-- Supplied material follows --

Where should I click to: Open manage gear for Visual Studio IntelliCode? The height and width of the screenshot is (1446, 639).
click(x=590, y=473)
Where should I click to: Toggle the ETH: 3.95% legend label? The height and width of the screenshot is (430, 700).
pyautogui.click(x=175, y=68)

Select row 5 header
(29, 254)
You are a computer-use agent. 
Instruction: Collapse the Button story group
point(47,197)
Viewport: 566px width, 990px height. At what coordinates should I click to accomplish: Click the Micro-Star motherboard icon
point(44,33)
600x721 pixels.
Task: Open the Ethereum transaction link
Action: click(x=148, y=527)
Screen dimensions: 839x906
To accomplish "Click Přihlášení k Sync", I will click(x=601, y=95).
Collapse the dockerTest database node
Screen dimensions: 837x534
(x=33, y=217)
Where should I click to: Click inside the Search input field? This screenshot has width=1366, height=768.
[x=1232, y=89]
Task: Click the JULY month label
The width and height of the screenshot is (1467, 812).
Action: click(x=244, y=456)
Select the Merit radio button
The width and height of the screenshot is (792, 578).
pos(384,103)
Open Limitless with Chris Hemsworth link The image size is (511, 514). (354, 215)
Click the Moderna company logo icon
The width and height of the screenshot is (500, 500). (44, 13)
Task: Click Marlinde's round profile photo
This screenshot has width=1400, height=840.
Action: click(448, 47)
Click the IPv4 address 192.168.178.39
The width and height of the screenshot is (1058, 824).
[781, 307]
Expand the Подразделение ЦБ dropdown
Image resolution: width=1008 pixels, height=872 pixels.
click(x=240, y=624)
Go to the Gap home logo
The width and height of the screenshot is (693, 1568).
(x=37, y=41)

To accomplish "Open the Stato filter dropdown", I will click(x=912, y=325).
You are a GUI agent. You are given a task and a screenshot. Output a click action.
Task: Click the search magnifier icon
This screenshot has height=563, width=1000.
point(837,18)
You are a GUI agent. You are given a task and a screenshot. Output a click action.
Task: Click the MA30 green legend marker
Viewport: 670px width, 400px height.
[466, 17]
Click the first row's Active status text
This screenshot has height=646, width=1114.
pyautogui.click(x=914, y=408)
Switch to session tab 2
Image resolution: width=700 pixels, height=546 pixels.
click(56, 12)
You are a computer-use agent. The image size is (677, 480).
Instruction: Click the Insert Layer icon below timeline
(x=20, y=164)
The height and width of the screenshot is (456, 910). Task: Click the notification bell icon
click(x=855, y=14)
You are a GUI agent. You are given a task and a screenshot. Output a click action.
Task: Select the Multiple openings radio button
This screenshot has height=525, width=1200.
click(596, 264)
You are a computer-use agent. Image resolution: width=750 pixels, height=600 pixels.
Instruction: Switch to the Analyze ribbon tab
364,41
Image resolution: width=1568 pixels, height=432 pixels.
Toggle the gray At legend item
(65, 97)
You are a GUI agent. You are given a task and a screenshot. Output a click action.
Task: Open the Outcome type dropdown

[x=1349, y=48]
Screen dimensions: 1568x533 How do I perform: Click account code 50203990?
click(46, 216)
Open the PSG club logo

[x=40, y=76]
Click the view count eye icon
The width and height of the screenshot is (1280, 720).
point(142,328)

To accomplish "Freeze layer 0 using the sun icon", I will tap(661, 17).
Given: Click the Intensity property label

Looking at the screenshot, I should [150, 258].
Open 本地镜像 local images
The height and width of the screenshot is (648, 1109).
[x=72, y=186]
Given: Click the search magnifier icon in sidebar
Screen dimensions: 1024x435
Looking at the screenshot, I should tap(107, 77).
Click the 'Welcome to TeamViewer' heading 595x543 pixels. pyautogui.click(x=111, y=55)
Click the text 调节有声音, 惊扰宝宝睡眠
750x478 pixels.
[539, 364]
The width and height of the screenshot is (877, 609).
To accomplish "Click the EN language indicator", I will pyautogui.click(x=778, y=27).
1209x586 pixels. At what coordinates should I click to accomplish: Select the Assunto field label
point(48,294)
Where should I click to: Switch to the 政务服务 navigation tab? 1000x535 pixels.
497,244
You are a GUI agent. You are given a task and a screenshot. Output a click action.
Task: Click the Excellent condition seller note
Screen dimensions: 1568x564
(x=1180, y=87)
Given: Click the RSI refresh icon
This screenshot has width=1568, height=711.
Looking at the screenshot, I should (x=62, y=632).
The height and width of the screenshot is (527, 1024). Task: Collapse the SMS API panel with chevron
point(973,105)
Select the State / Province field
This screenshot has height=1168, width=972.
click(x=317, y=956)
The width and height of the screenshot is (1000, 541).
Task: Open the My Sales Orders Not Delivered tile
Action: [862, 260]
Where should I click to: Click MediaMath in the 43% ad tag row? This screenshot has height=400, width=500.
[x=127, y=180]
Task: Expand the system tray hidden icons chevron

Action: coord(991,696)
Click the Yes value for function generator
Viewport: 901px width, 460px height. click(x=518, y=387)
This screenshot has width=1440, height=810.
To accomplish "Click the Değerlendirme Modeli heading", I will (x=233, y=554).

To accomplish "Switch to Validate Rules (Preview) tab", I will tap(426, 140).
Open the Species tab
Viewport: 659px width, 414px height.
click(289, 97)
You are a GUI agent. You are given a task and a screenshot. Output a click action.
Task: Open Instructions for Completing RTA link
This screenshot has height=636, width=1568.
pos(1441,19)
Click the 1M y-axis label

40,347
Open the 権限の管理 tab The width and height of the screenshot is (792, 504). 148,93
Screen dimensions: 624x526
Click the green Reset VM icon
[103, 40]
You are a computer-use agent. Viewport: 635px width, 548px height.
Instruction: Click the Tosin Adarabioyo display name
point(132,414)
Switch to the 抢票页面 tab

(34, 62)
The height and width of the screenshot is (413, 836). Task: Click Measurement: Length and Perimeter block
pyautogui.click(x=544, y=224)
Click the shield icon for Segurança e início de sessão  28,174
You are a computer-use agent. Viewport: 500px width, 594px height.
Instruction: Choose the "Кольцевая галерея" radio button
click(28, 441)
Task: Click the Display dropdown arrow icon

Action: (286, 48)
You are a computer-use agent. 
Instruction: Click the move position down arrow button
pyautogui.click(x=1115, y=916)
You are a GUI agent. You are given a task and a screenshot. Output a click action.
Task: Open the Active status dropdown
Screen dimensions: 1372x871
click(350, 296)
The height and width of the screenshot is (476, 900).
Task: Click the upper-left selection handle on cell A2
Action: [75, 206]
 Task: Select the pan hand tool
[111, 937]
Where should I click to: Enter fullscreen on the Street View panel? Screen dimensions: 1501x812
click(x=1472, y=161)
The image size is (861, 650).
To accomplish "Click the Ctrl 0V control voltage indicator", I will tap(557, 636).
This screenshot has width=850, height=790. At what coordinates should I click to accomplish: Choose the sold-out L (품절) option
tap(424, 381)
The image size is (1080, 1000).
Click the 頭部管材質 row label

-- Supplied material concluded --

(Work order): Repeat the data in full, matching each line exactly.

(Response to the task):
Where should I click to: Open manage gear for Visual Studio IntelliCode? The height and width of the screenshot is (1446, 639).
click(x=590, y=473)
Where should I click to: Toggle the ETH: 3.95% legend label? The height and width of the screenshot is (430, 700).
pyautogui.click(x=175, y=68)

Select row 5 header
(29, 254)
You are a computer-use agent. 
Instruction: Collapse the Button story group
point(47,197)
Viewport: 566px width, 990px height. At what coordinates should I click to accomplish: Click the Micro-Star motherboard icon
point(44,33)
600x721 pixels.
Task: Open the Ethereum transaction link
Action: click(x=148, y=527)
Screen dimensions: 839x906
To accomplish "Click Přihlášení k Sync", I will click(x=601, y=95).
Collapse the dockerTest database node
Screen dimensions: 837x534
(x=33, y=217)
Where should I click to: Click inside the Search input field? This screenshot has width=1366, height=768.
[x=1232, y=89]
Task: Click the JULY month label
The width and height of the screenshot is (1467, 812).
Action: click(x=244, y=456)
Select the Merit radio button
The width and height of the screenshot is (792, 578).
pos(384,103)
Open Limitless with Chris Hemsworth link The image size is (511, 514). (354, 215)
Click the Moderna company logo icon
The width and height of the screenshot is (500, 500). (44, 13)
Task: Click Marlinde's round profile photo
This screenshot has width=1400, height=840.
Action: click(448, 47)
Click the IPv4 address 192.168.178.39
The width and height of the screenshot is (1058, 824).
[781, 307]
Expand the Подразделение ЦБ dropdown
Image resolution: width=1008 pixels, height=872 pixels.
click(x=240, y=624)
Go to the Gap home logo
The width and height of the screenshot is (693, 1568).
(x=37, y=41)

To accomplish "Open the Stato filter dropdown", I will click(x=912, y=325).
You are a GUI agent. You are given a task and a screenshot. Output a click action.
Task: Click the search magnifier icon
This screenshot has height=563, width=1000.
point(837,18)
You are a GUI agent. You are given a task and a screenshot. Output a click action.
Task: Click the MA30 green legend marker
Viewport: 670px width, 400px height.
[466, 17]
Click the first row's Active status text
This screenshot has height=646, width=1114.
pyautogui.click(x=914, y=408)
Switch to session tab 2
Image resolution: width=700 pixels, height=546 pixels.
click(56, 12)
You are a computer-use agent. The image size is (677, 480).
Instruction: Click the Insert Layer icon below timeline
(x=20, y=164)
The height and width of the screenshot is (456, 910). Task: Click the notification bell icon
click(x=855, y=14)
You are a GUI agent. You are given a task and a screenshot. Output a click action.
Task: Select the Multiple openings radio button
This screenshot has height=525, width=1200.
click(596, 264)
You are a computer-use agent. Image resolution: width=750 pixels, height=600 pixels.
Instruction: Switch to the Analyze ribbon tab
364,41
Image resolution: width=1568 pixels, height=432 pixels.
Toggle the gray At legend item
(65, 97)
You are a GUI agent. You are given a task and a screenshot. Output a click action.
Task: Open the Outcome type dropdown

[x=1349, y=48]
Screen dimensions: 1568x533 How do I perform: Click account code 50203990?
click(46, 216)
Open the PSG club logo

[x=40, y=76]
Click the view count eye icon
The width and height of the screenshot is (1280, 720).
point(142,328)

To accomplish "Freeze layer 0 using the sun icon", I will tap(661, 17).
Given: Click the Intensity property label

Looking at the screenshot, I should [150, 258].
Open 本地镜像 local images
The height and width of the screenshot is (648, 1109).
[x=72, y=186]
Given: Click the search magnifier icon in sidebar
Screen dimensions: 1024x435
Looking at the screenshot, I should tap(107, 77).
Click the 'Welcome to TeamViewer' heading 595x543 pixels. pyautogui.click(x=111, y=55)
Click the text 调节有声音, 惊扰宝宝睡眠
750x478 pixels.
[539, 364]
The width and height of the screenshot is (877, 609).
To accomplish "Click the EN language indicator", I will pyautogui.click(x=778, y=27).
1209x586 pixels. At what coordinates should I click to accomplish: Select the Assunto field label
point(48,294)
Where should I click to: Switch to the 政务服务 navigation tab? 1000x535 pixels.
497,244
You are a GUI agent. You are given a task and a screenshot. Output a click action.
Task: Click the Excellent condition seller note
Screen dimensions: 1568x564
(x=1180, y=87)
Given: Click the RSI refresh icon
This screenshot has width=1568, height=711.
Looking at the screenshot, I should (x=62, y=632).
The height and width of the screenshot is (527, 1024). Task: Collapse the SMS API panel with chevron
point(973,105)
Select the State / Province field
This screenshot has height=1168, width=972.
click(x=317, y=956)
The width and height of the screenshot is (1000, 541).
Task: Open the My Sales Orders Not Delivered tile
Action: [862, 260]
Where should I click to: Click MediaMath in the 43% ad tag row? This screenshot has height=400, width=500.
[x=127, y=180]
Task: Expand the system tray hidden icons chevron

Action: coord(991,696)
Click the Yes value for function generator
Viewport: 901px width, 460px height. click(x=518, y=387)
This screenshot has width=1440, height=810.
To accomplish "Click the Değerlendirme Modeli heading", I will (x=233, y=554).

To accomplish "Switch to Validate Rules (Preview) tab", I will tap(426, 140).
Open the Species tab
Viewport: 659px width, 414px height.
click(289, 97)
You are a GUI agent. You are given a task and a screenshot. Output a click action.
Task: Open Instructions for Completing RTA link
This screenshot has height=636, width=1568.
pos(1441,19)
Click the 1M y-axis label

40,347
Open the 権限の管理 tab The width and height of the screenshot is (792, 504). 148,93
Screen dimensions: 624x526
Click the green Reset VM icon
[103, 40]
You are a computer-use agent. Viewport: 635px width, 548px height.
Instruction: Click the Tosin Adarabioyo display name
point(132,414)
Switch to the 抢票页面 tab

(34, 62)
The height and width of the screenshot is (413, 836). Task: Click Measurement: Length and Perimeter block
pyautogui.click(x=544, y=224)
Click the shield icon for Segurança e início de sessão  28,174
You are a computer-use agent. Viewport: 500px width, 594px height.
Instruction: Choose the "Кольцевая галерея" radio button
click(28, 441)
Task: Click the Display dropdown arrow icon

Action: (286, 48)
You are a computer-use agent. 
Instruction: Click the move position down arrow button
pyautogui.click(x=1115, y=916)
You are a GUI agent. You are given a task and a screenshot. Output a click action.
Task: Open the Active status dropdown
Screen dimensions: 1372x871
click(350, 296)
The height and width of the screenshot is (476, 900).
Task: Click the upper-left selection handle on cell A2
Action: [75, 206]
 Task: Select the pan hand tool
[111, 937]
Where should I click to: Enter fullscreen on the Street View panel? Screen dimensions: 1501x812
click(x=1472, y=161)
The image size is (861, 650).
To accomplish "Click the Ctrl 0V control voltage indicator", I will tap(557, 636).
This screenshot has width=850, height=790. At what coordinates should I click to accomplish: Choose the sold-out L (품절) option
tap(424, 381)
The image size is (1080, 1000).
Click the 頭部管材質 row label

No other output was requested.